Previously, pre- and post- nuptial and cohabitation agreements were often seen as a rainstorm over a parade, an indication of lack of trust or love. However, the changes in the property market, average age of marriage and developing case law means that these agreements are now viewed as a sensible way of clarifying expectations and avoiding future disputes.

It is widely reported that young people are struggling to purchase property and establish a presence on the property ladder. Increasingly, parents are releasing capital in order to assist in raising a deposit, in some cases drawing down pension funds or mortgaging property. As this can be at the cost of their future retirement fund, many parents are keen to see their contribution recorded in order to protect those funds in the event of a relationship breakdown.

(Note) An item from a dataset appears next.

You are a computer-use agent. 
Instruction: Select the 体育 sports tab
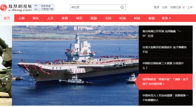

The age of marriage is also shifting, with an increase in couples entering into their first marriage in their thirties rather than their twenties, and couples re-marrying over the age of 65. With such marriages brings well-established financial structures including inheritance, pension pots and property. Older couples also have the consideration of protecting future inheritance for children from previous marriages, especially where these funds have been generated from a first marriage, or a pension fund built entirely prior to the marriage.

We have observed an increase in clients giving serious consideration to these concerns and entering into cohabitation and pre-/post-nuptial agreements. To ensure the court gives proper consideration to such documents on the breakdown of a relationship, they need to be accurately drafted and legal advice is imperative at the outset, together with evidence that full disclosure has been presented by both parties.

Clients so often take steps to initially protect their assets but then fail to undertake periodical reviews to reflect a change in circumstances. It is recommended:

  • All agreements should include a review clause, which calls for the parties to the agreement to consider if their intention has changed periodically. It may be that after a review, the parties consider the agreement to still be relevant and no change needed.
  • It is important to conduct a review of the agreement in anticipation of a shift or change in relationship. The most common is when a child is born, whether or not it is the first child of the relationship. The court will have different considerations around the division of property (for both married and unmarried couples) when there is a child of the family. It is important that your agreement provides for these considerations.
  • To review when you carry out substantial renovations to a property, thereby increasing its value. This is especially relevant where the contributions to the renovations are unequal between the parties. An updated agreement can provide for this change, avoiding the potential of dispute over shares of the property in the future. Similarly, reviews should also be considered when equity is released from the property, especially if this equity is shared unequally.

Without a review, these agreements can be considered out of date or obsolete and the court may be less likely to give them consideration.